当前,对于这类新发疫病的检测均有与之相对应的分子生物学诊断方法,主要为逆转录聚合酶链式反应(reverse transcription polymerase chain reaction,RT-PCR)技术和实时荧光定量PCR(quantitative real-timePCR)技术。运用分子生物学手段进行单一病原的检测,工作量大且成本高,孟丽等人曾建立了一种基于RT-PCR技术同时鉴别多种猪腹泻类病毒的检测方法,为这类病毒的鉴别诊断提供了参考。然而该方法无法摆脱传统的从复杂的生物样品中(如,动物血液、组织、肛拭子等样本)提取核酸以及PCR检测过程的繁琐步骤,不仅耗时费力,且需要经过专业培训的人员和昂贵的检测仪器,因此难以实现对该类病原快速的鉴别诊断。
发明内容
本发明要解决的技术问题是猪腹泻类疾病的新发病原导致的临床症状与三种常见病毒极为相似,临床诊断上容易发生混淆,造成误诊。目前,我国临床上对该类病原未引起足够重视,加之缺乏与这类新发病原相对应的鉴别诊断技术,都进一步加剧了猪腹泻类疾病的防控难度。
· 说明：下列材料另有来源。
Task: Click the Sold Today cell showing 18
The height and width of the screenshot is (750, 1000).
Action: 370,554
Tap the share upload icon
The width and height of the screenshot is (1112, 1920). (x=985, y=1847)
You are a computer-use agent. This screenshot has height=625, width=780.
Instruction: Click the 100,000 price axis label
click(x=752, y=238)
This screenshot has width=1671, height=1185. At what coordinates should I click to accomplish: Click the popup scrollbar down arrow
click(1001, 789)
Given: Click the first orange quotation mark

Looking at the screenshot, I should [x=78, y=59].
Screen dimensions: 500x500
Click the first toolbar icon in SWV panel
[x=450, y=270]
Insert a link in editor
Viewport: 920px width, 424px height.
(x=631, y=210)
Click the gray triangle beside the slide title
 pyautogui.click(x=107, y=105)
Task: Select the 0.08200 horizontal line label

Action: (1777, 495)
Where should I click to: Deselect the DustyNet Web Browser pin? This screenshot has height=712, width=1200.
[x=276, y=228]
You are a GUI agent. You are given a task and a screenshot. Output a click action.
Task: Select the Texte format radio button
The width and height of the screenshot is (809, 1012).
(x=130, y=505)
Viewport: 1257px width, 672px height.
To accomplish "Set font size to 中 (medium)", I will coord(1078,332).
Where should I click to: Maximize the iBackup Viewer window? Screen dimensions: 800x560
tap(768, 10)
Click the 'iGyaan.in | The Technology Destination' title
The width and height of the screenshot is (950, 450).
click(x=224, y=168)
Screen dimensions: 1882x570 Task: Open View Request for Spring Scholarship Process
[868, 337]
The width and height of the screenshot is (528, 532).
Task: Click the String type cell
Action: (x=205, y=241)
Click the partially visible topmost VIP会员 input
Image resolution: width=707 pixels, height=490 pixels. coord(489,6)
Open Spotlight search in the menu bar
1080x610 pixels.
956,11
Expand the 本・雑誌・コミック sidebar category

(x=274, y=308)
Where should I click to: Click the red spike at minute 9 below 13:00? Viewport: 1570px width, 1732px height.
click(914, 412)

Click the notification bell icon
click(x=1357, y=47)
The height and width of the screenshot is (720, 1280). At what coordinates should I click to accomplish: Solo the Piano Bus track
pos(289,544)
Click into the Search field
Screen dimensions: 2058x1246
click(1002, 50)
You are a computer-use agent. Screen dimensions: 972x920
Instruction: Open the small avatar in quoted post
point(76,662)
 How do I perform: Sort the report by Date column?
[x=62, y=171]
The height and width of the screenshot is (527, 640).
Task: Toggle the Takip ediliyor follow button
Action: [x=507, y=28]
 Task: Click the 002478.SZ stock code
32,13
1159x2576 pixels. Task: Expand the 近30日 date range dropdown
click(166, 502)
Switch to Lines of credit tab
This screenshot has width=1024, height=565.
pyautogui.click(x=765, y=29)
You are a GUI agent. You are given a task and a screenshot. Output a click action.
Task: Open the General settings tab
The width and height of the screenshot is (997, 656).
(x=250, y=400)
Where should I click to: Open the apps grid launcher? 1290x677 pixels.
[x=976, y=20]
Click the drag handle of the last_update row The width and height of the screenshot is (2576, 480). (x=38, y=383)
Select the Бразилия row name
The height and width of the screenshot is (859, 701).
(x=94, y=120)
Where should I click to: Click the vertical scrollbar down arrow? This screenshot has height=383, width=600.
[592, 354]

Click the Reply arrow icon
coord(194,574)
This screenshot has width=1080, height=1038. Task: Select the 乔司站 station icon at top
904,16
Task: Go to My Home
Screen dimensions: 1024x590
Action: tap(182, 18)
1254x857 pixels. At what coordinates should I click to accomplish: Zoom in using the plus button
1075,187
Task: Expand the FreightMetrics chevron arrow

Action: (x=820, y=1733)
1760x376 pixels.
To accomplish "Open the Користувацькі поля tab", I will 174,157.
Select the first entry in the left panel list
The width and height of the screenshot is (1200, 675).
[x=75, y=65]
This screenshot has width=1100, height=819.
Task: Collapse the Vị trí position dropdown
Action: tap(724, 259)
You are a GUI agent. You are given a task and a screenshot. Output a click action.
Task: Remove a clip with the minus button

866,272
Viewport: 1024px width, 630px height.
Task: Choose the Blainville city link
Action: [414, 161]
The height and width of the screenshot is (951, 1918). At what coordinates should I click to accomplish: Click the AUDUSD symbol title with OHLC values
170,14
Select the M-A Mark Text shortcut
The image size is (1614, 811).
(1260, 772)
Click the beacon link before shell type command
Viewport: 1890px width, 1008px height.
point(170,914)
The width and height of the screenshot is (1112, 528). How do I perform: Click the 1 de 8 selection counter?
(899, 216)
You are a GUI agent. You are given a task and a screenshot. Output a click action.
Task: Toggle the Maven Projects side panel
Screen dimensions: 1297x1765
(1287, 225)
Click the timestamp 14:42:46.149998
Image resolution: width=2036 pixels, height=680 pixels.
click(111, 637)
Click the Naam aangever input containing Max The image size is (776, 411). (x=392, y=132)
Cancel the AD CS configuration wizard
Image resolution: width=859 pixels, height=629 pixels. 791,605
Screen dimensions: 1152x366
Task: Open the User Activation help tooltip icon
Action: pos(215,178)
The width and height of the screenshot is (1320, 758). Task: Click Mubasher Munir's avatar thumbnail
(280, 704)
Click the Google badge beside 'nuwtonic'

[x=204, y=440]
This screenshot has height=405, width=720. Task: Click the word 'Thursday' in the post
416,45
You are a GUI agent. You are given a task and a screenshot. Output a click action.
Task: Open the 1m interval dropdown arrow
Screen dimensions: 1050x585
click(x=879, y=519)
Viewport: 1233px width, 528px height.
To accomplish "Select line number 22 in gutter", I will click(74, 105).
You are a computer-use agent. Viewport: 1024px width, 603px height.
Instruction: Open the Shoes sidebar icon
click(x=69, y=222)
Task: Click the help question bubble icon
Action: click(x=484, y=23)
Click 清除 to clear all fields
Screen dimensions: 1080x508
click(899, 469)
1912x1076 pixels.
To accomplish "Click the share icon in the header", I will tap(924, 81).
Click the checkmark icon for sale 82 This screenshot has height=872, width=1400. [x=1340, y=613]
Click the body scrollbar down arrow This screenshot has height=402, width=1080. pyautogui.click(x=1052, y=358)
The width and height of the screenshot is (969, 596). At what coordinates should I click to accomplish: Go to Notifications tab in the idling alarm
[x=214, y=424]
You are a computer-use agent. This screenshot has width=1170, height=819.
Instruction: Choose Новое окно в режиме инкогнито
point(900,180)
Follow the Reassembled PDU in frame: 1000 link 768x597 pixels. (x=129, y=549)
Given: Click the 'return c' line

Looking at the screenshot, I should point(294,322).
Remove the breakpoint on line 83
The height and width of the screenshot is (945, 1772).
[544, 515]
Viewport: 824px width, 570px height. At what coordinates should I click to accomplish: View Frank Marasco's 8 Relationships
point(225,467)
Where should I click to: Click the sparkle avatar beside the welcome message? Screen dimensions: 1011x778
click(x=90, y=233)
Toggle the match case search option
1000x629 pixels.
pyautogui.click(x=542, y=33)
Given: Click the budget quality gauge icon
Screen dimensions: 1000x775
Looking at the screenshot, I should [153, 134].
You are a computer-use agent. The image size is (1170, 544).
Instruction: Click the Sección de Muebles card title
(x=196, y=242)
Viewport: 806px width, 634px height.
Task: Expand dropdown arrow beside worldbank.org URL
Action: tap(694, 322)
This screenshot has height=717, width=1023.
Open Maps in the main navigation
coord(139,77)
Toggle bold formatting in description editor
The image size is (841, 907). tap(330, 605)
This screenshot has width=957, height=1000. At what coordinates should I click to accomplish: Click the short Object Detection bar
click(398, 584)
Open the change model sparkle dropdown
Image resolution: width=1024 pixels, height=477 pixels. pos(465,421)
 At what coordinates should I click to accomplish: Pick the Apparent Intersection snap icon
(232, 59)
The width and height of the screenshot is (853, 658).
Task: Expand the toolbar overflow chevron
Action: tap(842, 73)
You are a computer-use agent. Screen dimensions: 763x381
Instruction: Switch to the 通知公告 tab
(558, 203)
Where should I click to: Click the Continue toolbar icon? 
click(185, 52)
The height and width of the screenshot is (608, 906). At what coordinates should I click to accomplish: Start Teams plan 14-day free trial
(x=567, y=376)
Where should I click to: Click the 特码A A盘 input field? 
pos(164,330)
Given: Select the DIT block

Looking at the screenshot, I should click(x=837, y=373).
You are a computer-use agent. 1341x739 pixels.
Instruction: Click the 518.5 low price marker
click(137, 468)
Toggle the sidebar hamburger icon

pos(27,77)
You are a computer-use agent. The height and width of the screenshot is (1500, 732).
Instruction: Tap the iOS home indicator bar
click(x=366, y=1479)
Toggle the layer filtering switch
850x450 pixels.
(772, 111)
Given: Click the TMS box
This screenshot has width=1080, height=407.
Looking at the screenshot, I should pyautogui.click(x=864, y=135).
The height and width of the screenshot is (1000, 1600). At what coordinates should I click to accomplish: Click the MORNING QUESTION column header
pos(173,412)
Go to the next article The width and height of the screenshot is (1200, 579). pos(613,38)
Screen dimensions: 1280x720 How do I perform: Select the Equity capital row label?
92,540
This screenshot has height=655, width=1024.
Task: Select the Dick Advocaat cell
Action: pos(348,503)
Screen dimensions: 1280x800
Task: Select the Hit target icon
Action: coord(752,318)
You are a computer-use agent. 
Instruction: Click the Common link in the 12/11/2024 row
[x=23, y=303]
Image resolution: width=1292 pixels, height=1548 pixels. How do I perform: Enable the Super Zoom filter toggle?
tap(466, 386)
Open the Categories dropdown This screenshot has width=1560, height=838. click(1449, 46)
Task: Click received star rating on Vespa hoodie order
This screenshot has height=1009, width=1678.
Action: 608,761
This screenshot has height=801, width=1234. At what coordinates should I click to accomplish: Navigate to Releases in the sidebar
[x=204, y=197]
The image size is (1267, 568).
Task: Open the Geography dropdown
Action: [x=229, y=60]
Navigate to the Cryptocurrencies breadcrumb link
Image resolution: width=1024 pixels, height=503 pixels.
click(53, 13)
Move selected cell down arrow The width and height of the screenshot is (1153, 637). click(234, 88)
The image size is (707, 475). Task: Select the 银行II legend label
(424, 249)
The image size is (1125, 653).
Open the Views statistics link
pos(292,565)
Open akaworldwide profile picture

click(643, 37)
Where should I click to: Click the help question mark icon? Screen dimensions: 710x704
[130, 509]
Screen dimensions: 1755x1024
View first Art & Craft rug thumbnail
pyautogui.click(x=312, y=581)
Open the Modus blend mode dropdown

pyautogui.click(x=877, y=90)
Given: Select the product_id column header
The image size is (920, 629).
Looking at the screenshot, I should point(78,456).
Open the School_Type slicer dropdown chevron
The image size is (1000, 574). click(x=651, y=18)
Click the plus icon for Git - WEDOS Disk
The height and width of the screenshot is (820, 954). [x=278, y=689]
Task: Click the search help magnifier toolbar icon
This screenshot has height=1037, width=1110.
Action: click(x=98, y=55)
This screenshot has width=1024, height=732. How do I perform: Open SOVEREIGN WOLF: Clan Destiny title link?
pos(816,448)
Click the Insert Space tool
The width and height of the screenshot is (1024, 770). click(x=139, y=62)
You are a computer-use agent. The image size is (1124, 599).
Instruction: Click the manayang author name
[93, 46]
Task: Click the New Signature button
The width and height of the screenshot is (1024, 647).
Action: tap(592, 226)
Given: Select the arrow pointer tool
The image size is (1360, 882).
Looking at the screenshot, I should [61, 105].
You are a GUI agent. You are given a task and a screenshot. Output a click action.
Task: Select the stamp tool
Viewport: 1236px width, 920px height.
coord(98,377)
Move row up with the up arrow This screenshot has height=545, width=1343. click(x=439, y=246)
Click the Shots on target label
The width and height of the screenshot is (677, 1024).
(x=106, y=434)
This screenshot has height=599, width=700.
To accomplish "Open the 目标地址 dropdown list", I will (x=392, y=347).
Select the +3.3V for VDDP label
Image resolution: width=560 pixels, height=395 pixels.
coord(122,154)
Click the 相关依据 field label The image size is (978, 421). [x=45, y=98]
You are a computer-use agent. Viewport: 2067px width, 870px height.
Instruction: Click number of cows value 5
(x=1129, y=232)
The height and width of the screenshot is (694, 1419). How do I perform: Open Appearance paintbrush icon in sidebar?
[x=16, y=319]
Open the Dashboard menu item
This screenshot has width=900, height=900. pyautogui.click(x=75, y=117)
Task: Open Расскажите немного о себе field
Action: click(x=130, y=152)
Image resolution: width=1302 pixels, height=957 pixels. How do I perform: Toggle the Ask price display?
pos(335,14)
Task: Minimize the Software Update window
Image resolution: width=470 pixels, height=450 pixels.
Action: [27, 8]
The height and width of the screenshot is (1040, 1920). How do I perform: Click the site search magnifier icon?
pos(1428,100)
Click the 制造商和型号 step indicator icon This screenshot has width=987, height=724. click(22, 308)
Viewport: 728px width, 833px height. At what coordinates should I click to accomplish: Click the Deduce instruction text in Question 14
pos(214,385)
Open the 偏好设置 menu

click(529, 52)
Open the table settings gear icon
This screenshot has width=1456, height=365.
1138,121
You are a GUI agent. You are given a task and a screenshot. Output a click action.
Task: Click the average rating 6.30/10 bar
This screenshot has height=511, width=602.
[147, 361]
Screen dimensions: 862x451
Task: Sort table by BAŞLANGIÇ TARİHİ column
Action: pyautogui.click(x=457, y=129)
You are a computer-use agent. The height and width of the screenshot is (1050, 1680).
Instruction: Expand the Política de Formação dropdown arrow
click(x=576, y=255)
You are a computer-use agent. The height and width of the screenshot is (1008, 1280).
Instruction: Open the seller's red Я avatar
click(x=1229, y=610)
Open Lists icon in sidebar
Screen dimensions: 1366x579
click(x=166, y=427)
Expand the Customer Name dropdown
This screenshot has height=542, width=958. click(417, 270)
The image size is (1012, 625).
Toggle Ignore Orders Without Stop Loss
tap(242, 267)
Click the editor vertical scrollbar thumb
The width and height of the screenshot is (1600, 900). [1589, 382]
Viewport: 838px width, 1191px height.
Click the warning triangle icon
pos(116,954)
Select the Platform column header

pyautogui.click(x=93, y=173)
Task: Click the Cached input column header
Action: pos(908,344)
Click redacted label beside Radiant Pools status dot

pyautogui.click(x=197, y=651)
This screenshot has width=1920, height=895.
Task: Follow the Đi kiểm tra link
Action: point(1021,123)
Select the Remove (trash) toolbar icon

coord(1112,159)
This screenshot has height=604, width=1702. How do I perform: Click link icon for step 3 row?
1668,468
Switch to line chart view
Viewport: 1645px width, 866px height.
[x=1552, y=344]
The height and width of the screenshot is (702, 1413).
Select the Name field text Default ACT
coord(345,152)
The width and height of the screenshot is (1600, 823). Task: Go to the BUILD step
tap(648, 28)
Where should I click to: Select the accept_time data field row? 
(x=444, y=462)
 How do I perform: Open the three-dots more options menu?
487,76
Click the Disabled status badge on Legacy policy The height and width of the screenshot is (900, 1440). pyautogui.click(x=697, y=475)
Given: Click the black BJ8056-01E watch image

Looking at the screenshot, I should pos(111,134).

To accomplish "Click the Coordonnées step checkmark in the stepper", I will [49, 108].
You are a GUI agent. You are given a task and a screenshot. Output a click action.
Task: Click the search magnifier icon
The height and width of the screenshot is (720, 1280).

为解决上述技术问题,本发明提供了猪腹泻类病毒性病原现场快速高灵敏鉴别诊断试剂盒及其使用方法,是一种基于核酸恒温扩增技术的现场快速鉴别诊断试剂盒的研发及在引起猪腹泻的病毒性病原检测中的应用,针对PEDV、TGEV、PoRV、PKV、PSV和PDCoV这6种引起猪腹泻的常见病毒性病原,研发了特异性引物序列,并基于GE Healthcare,USA、牌号为FTA Card,Whatman生产的核酸现场快速提取试剂盒,仅1-3分钟便可实现对动物血液、组织、肛拭子等样本中核酸的现场快速提取,无需过柱离心和热处理等烦琐步骤,因此无需任何设备,可通过直接从膜片中扩增核酸而消除对单独的核酸洗脱步骤的需要。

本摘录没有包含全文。